PASSAGE ::
________________________________________

MHR Capital Partners LP v Presstek, Inc., 2009 NY Slip Op 05200 (Ct. App., 2009)
It is well settled that a contract is to be construed in accordance
with the parties' intent, which is generally discerned from the four
corners of the document itself. Consequently, "a written agreement that
is complete, clear and unambiguous on its face must be enforced [*4]according to the plain meaning of its terms" (Greenfield v Philles Records,
98 NY2d 562, 569 [2002]). Furthermore, a condition precedent is "an act
or event, other than a lapse of time, which, unless the condition is
excused, must occur before a duty to perform a promise in the agreement
arises" (Oppenheimer & Co. v Oppenheim, Appel, Dixon & Co.,
86 NY2d 685, 690 [1995] [internal quotation marks and citations
omitted]). We have recognized that the use of terms such as "if,"
"unless" and "until" constitute "unmistakable language of condition" (id. at 691). Express conditions must be literally performed; substantial performance will not suffice.
Rahman v Park, 2009 NY Slip Op 04882 (App. Div., 2nd, 2009)
The operating agreement and the side agreement clearly conflict as
to the manner in which disputes under the respective agreements are to
be determined. The operating agreement requires arbitration of
disputes, while the side agreement contemplates judicial resolution of
disputes by the court, with certain provisions of confidentiality.

________________________________________

Data lines

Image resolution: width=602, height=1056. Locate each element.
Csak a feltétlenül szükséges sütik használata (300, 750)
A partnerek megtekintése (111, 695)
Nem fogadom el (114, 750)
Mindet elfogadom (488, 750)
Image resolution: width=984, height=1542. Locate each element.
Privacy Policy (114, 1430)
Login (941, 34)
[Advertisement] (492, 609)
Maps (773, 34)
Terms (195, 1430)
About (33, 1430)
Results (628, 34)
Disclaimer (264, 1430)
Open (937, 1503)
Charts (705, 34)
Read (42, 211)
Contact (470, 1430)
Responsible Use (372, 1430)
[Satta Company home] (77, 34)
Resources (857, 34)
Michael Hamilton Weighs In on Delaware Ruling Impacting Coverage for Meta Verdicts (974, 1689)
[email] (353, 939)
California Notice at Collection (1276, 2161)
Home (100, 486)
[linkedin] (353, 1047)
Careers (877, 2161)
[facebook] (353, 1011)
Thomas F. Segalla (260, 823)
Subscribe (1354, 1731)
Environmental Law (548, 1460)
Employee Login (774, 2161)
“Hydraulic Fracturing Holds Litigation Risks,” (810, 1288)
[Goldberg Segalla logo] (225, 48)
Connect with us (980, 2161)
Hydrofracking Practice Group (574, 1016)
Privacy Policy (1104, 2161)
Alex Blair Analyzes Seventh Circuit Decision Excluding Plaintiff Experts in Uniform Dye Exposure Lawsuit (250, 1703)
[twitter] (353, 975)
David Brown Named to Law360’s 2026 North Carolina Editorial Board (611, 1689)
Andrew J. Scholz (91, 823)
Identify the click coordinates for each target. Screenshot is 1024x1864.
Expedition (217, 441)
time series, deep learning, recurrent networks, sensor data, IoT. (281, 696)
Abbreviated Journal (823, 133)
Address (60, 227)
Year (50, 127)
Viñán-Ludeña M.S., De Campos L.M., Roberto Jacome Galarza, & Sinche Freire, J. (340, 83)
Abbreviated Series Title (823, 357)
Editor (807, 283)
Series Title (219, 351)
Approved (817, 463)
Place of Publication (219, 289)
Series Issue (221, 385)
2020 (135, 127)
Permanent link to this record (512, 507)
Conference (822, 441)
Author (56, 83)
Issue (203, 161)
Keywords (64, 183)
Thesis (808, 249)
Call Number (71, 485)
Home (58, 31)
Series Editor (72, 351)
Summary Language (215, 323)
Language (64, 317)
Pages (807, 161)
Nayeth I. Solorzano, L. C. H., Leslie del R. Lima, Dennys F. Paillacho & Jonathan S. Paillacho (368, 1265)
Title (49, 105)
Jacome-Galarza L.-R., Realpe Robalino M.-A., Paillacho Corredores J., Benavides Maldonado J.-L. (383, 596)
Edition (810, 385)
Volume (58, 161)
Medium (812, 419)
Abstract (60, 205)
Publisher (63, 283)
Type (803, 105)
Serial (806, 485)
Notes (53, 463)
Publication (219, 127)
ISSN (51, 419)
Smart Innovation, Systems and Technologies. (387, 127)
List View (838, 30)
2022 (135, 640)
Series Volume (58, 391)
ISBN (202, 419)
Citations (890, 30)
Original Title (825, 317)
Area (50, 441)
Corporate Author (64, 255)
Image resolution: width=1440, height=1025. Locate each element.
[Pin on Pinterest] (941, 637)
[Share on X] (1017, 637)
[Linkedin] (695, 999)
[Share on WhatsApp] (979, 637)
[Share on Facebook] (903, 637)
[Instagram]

________________________________________

TASKS AND EXERCISES ::
1. Return everything in the case excerpts from "Rahman v Park, 2009" down to "provisions of confidentiality.", inclusive.
2. Rewrite the entries from the line containing "Address (60, 227)" down to the line containing "Corporate Author (64, 255)", both included, as a JSON list of strings with one string per line, leaving out blank lines and including nothing else.
These entries are unrelated to the case excerpts.

OUTPUTS IN ORDER ::
1.
Rahman v Park, 2009 NY Slip Op 04882 (App. Div., 2nd, 2009)
The operating agreement and the side agreement clearly conflict as
to the manner in which disputes under the respective agreements are to
be determined. The operating agreement requires arbitration of
disputes, while the side agreement contemplates judicial resolution of
disputes by the court, with certain provisions of confidentiality.

2.
[
  "Address (60, 227)",
  "Year (50, 127)",
  "Viñán-Ludeña M.S., De Campos L.M., Roberto Jacome Galarza, & Sinche Freire, J. (340, 83)",
  "Abbreviated Series Title (823, 357)",
  "Editor (807, 283)",
  "Series Title (219, 351)",
  "Approved (817, 463)",
  "Place of Publication (219, 289)",
  "Series Issue (221, 385)",
  "2020 (135, 127)",
  "Permanent link to this record (512, 507)",
  "Conference (822, 441)",
  "Author (56, 83)",
  "Issue (203, 161)",
  "Keywords (64, 183)",
  "Thesis (808, 249)",
  "Call Number (71, 485)",
  "Home (58, 31)",
  "Series Editor (72, 351)",
  "Summary Language (215, 323)",
  "Language (64, 317)",
  "Pages (807, 161)",
  "Nayeth I. Solorzano, L. C. H., Leslie del R. Lima, Dennys F. Paillacho & Jonathan S. Paillacho (368, 1265)",
  "Title (49, 105)",
  "Jacome-Galarza L.-R., Realpe Robalino M.-A., Paillacho Corredores J., Benavides Maldonado J.-L. (383, 596)",
  "Edition (810, 385)",
  "Volume (58, 161)",
  "Medium (812, 419)",
  "Abstract (60, 205)",
  "Publisher (63, 283)",
  "Type (803, 105)",
  "Serial (806, 485)",
  "Notes (53, 463)",
  "Publication (219, 127)",
  "ISSN (51, 419)",
  "Smart Innovation, Systems and Technologies. (387, 127)",
  "List View (838, 30)",
  "2022 (135, 640)",
  "Series Volume (58, 391)",
  "ISBN (202, 419)",
  "Citations (890, 30)",
  "Original Title (825, 317)",
  "Area (50, 441)",
  "Corporate Author (64, 255)"
]